Pat was afraid to look at Sam or Kitty. He kept a grave face and asked Ezra, “How about it? You feel like makin’ a pack trip up through there with Sam an’ me?”

“’Twon’t be no fun fer me.” Ezra shook his shaggy red head lugubriously. “Want me along tuh wrangle thuh hawses an’ do all thuh cookin’, thass all.”

“Mighty good huntin’ up there,” Pat offered. “We’ll take our rifles along an’ maybe trail us down a mountain lion or a she-bear.”

“With cubs, Dad?” Dock spoke up unexpectedly from his seat on the floor beside his mother’s chair.

“Like as not,” Pat agreed. “Maybe we can tame one an’ bring him back for you a pet.”

“Couldn’t I go along, Dad?” Dock’s eyes were shining. They were the same clear gray color as his father’s, and at twelve he was strongly built and tall enough to reach his father’s chin.

“Not this trip, I reckon, Dock.” Pat shook his head.

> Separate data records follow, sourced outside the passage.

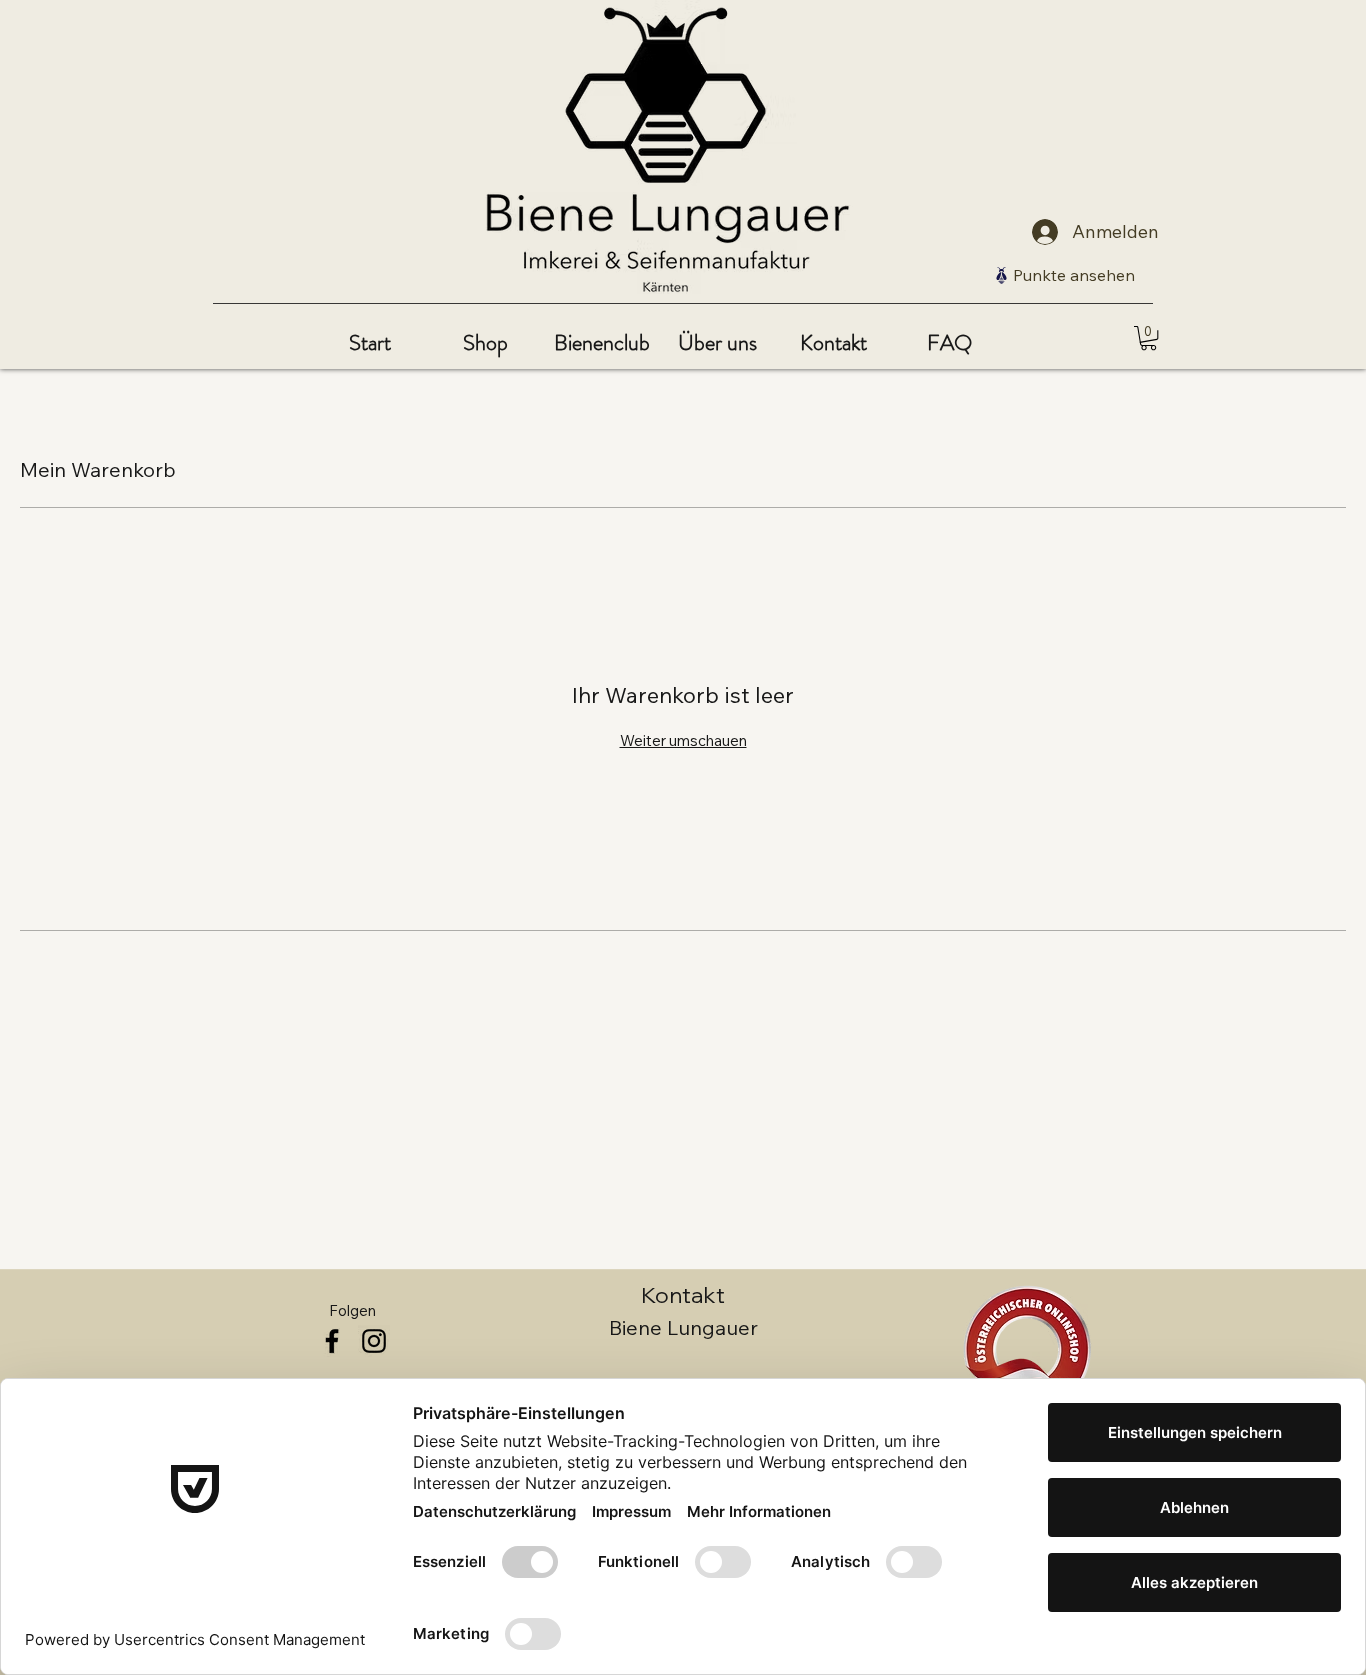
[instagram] (374, 1341)
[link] (1148, 338)
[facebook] (332, 1341)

“I don’t see why he shouldn’t go,” Sally put in quickly. “You know how he loves camping out, Pat.”

“Sure. I’d wrangle the hawses an’ do all the camp work, Dad. And Ezra could teach me to cook. Gee, Dad. Can’t I go?”

“It’ll be a hard, dangerous trip,” Pat began, “and …”

“Nonsense!” Sally spoke out strongly. “You’ve often bragged how Dock never tires on a trip. And you don’t want him to be a sissy and stay at home with two women.”

“It ain’t but a little while till school starts,” Pat protested. “You don’t want him to miss out on his booklearnin’, do you?”

“There are other things more important than school-books,” Sally said serenely. “It would be a wonderful experience for him, and for once you won’t be going into any gun-fights or anything like that so I won’t be worried about him going.”

“I sure don’t know.” Pat threw an agonized look at Sam for assistance. “I reckon maybe the Pony Express wouldn’t like us takin’ a boy along … do you reckon, Sam?”

“I shore dunno,” Sam mumbled.

“I’d much rather have him here around the ranch,” Kitty Sloan put in quickly. “Think how it’ll be without any man at all,” she reminded Sally.

“No.” Sally’s chin was strongly set and determined. “Dock deserves a vacation too. I don’t understand you, Pat. You’re always wanting to take him places that I think too dangerous, and you’re always arguing with me that he’s old enough to do such things. And now when I give up and actually want him to go, you refuse. Are you sure there isn’t some other reason for this trip than you’ve told me?”

Pat managed to look quite surprised and he answered indignantly, “What makes you talk like that?”

“If it’s just a camping expedition into the mountains, I should think you’d want him along.”

“Shore we’ll take thuh little tyke,” Ezra put in loudly. “Like he says, he kin wrangle thuh hawses an’ firewood, an’ mebby wash a dish er two at night. Neither of you’all will turn a hand tuh he’p, an’ you both know it.”

“I’ll ride Buster an’ take my twenty-two rifle,” Dock said excitedly. “An’ you kin teach me to catch rainbow trout an’ fry ’em while they’re still wriggling like you tell about, Ezra. And you can show me how to track a mountain lion, an’ … an’ … can I go, Mother?”

“You’ll go if your father goes,” Sally Stevens promised him calmly. “It’s the only way I’ll be easy about him because I know he won’t do anything foolish and go traipsing off on some dangerous stunt of his own if you’re along.”

“Doggone it, ol’ lady,” Pat began, but Sally compressed her lips and began talking to Kitty about something else and Pat knew he was licked. Well, he conceded wryly, that’s what he got for trying to fool Sally about the real purpose of the trip into the mountains. A man never did get very far trying to deceive his wife. Somehow, women always seemed to come out on top no matter how smart a man tried to out-figure them.